● AIM: Pick up the economy passage below and continue writing it from its final sentence.

● SELECTED PASSAGE:

So the labor market is still a mixed bag.

"Contrary to the worst fears, the labor market is still standing but a high degree of labor market slack remains," said Richard Moody, chief economist with Regions Financial Corp. "We expect further progress to be made over the remainder of 2013, but expect this process to come at an uneven pace."

The April figures for Florida won't be released until May 17. Based on trends so far this year, it appears the closer to home, the better the data looks:

• Florida created 32,700 jobs in March, more than any other state.

• Tampa Bay led the state in job creation in March. As a result, the bay area's unemployment rate has plummeted to 6.9 percent, down from 7.5 percent a month ago and down more than a full percentage point in just two months.



Gas prices peaked in February and have been falling since.

In Florida, unleaded gas was selling for $3.44 a gallon toward the end of last week. That's down 18 cents a gallon over the past month and down 33 cents compared with year-ago prices.

The drop is even more noteworthy because there's often a run-up in gas prices as Memorial Day weekend approaches.

Part of the lower price is tied to a weakened U.S. dollar; part is tied to the natural gas revolution. A boom in natural gas production is helping the United States on a generations-old mission to become energy independent.

Cheaper commutes are putting more money in people's pockets and helping offset the impact of higher payroll taxes that took effect in January.



Incomes may not have recovered yet, but the stock market has rocketed back to pre-recession levels. And then some.

After a stellar first quarter, some were bracing for a disappointing April. Instead, the markets keep surging along, with the Standard & Poor's 500 Index hitting new highs, the Dow Jones Industrial Average breaching 15,000 for the first time, and Nasdaq reaching heights not seen in more than a decade.

The Federal Reserve's monetary policies have undoubtedly helped prop up the markets. But there is no sign the Fed is about to switch gears from its near-zero interest rate program as long as it remains convinced that inflation is still in check.

Hoffman of PNC Financial acknowledges the markets may be due for a correction. That doesn't, however, mean an impending bear market.

"If the market goes down 5 or 10 percent, that's a normal ebb and flow and nothing to overreact to," he said.

For now, more people are feeling better about their 401(k)s at the same time they're feeling better about the return of home equity and lower gas prices.

That's a combination that means …



A happy consumer is a spending consumer. And since consumer spending accounts for 70 percent of the economy, few things bode as well for the future than upwardly trending consumer confidence indices.

● DATA EXCERPTS:
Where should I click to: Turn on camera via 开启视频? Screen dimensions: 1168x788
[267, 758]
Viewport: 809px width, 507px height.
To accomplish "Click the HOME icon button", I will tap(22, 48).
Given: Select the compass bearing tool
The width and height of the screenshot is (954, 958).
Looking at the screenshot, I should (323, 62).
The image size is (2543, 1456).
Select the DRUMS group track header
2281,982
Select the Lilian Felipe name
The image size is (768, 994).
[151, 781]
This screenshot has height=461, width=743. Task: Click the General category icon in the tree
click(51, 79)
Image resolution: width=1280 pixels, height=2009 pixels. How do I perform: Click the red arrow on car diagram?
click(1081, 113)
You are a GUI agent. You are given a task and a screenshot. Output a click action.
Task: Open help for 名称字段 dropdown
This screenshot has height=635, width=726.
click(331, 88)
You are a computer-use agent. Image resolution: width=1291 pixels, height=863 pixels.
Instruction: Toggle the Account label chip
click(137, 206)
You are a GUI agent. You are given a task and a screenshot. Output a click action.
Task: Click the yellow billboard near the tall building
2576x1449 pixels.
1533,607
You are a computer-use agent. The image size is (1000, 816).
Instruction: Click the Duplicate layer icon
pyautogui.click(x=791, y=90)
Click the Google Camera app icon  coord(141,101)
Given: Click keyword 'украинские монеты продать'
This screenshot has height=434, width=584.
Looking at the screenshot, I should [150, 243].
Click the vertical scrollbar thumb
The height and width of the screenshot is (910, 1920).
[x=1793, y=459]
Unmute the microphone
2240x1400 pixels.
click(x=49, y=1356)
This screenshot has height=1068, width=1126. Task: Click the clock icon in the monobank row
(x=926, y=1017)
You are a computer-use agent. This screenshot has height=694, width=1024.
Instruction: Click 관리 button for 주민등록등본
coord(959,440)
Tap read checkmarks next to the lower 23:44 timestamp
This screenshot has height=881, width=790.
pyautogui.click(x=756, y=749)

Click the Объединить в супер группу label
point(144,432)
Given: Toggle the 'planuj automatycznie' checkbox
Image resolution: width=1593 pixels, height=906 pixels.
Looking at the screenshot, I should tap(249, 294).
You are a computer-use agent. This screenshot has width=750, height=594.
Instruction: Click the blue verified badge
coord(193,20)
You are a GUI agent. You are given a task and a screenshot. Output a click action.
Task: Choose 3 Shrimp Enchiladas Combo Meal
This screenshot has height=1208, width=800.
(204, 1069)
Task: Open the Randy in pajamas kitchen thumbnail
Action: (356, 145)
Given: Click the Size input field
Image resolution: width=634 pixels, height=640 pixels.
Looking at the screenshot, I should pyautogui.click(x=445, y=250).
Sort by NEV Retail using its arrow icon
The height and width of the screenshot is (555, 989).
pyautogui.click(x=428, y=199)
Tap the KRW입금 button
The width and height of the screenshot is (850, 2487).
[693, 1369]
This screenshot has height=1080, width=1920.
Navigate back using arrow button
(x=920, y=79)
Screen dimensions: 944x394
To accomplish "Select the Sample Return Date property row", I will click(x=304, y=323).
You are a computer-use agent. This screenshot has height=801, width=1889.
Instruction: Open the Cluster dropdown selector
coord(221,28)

● EXERCISE RESPONSE:
The Conference Board last week reported a better-than-expected rise in national consumer confidence with the share of households predicting their incomes will rise this year climbing to a five-month high.

Meanwhile, the University of Florida's snapshot of consumer confidence has risen two months in a row to a new high this year. Out of five components used to measure confidence, the single biggest jump came when survey participants were asked if they expected to be better off financially a year from now.

Despite signs that credit demand has slackened, household spending was up 3.2 percent at an annualized rate in the first quarter, the biggest gain since the fourth quarter of 2010.

One sign consumers are still driven to spend: Auto sales just posted their biggest April in seven years.

Jeff Harrington can be reached at or (727) 893-8242.

"I don't see the dangers of slowing in the spring that we had the last couple of years."

Stuart Hoffman, chief economist at PNC Financial Services Group

"We expect to see the pace of hiring pick up as the year progresses and fiscal drag fades."

Richard Moody, chief economist at Regions Financial Corp.

"We have to navigate through the next six months … but I don't think the recovery is in jeopardy."

Mark Zandi, chief economist at Moody's Analytics

"I don't think the forces are there that are really going to plunge you into a recession."

Scott Brown, chief economist at Raymond James Financial

"We'll continue to move forward, but it's like trying to walk through a swamp."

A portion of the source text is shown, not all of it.